Reform synagogue in Michigan, United States

Temple Beth El is a Reform synagogue located in Bloomfield Township, Oakland County, Michigan, United States. Beth El was founded in 1850 in the city of Detroit, and is the oldest Jewish congregation in Michigan. Temple Beth El was a founding member of the Union for Reform Judaism (originally the Union of American Hebrew Congregations) in 1873, and hosted the meeting in 1889 during which the Central Conference of American Rabbis was established.

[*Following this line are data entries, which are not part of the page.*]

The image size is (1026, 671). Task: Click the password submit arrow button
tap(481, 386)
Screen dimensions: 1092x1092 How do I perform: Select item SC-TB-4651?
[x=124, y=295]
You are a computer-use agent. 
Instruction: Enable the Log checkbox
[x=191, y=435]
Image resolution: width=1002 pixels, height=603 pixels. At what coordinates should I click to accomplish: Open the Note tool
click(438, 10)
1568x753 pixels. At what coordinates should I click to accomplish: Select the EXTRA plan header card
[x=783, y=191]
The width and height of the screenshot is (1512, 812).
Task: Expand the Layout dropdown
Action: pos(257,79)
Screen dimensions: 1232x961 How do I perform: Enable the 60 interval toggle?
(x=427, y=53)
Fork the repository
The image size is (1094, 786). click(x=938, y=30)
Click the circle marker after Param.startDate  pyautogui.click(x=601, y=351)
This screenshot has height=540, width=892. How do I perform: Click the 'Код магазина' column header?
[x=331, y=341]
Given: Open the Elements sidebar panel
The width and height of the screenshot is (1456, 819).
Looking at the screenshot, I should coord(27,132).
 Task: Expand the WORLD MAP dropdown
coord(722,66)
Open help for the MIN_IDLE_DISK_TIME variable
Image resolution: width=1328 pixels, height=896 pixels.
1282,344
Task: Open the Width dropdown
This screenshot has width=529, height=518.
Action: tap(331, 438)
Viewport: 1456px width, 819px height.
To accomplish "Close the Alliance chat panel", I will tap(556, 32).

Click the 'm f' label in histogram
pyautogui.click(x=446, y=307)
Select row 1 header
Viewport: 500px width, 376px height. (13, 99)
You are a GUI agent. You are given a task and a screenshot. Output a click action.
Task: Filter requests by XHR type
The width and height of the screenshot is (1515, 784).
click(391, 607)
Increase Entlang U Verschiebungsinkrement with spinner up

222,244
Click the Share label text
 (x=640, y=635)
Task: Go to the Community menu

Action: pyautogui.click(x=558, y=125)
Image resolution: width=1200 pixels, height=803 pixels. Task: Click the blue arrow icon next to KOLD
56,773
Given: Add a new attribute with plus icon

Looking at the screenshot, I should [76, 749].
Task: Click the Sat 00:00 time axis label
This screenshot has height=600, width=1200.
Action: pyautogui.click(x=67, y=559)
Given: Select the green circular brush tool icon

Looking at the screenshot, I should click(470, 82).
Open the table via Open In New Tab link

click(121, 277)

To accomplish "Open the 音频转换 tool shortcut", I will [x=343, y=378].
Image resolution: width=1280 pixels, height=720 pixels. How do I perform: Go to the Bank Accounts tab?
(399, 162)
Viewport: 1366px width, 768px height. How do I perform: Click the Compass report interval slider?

In 1982, its two former buildings in Detroit, at 3424 and 8801 Woodward Avenue, were listed on the National Register of Historic Places.

==Early years==
In 1850, Sarah and Isaac Cozens arrived in Detroit and moved into a house near the corner of Congress and St. Antoine streets. At the time, there were only 60 Jews in Detroit (out of a population of over 21,000) and no synagogues. Sarah urged her co-religionists to establish a congregation, and on September 22, 1850, twelve Jewish families came together at the Cozens's home to found the "Beth El Society", commemorated by a Michigan Historical Marker at this site. The congregation engaged the services of Rabbi Samuel Marcus of New York.

Rabbi Marcus conducted services in the Orthodox mode, first in the Cozens's home and later in a room above a store on Jefferson Avenue. In 1851, the congregation legally incorporated, and adopted its first constitution the following year. In 1854, Rabbi Marcus died of cholera, and the congregation chose Rabbi Leibman Adler, the father of Chicago School architect, Dankmar Adler, as his successor. Rabbi Adler fostered the temple's involvement the Underground Railroad. Fanny Butzel Heineman, Emil S. Heineman, and Mark Sloman were among the people who helped freedom seekers who crossed the Detroit River into Windsor, Ontario from 1854 to 1861.

In 1856, the congregation adopted a new set of by-laws including a number of innovations from the then-emerging Reform Judaism. Although the congregation was slowly growing, due in part to the influx of Jews to Detroit, some members of the congregation were unhappy with the reforms. In 1860, the new by-laws were debated and re-affirmed. However, the introduction of music into the worship service in 1861 caused a split, with 17 of the more Orthodox members of the congregation leaving to form Congregation Shaarey Zedek. The remaining congregants adopted another set of by-laws in 1862, introducing greater reforms.

Temple Beth El was one of the thirty-four congregations involved in the founding of the Union of American Hebrew Congregations in 1873, and immediately became officially affiliated with the organization. In 1889, Beth El hosted the Eleventh Council of the Union of American Hebrew Congregations, at which the Central Conference of American Rabbis was founded.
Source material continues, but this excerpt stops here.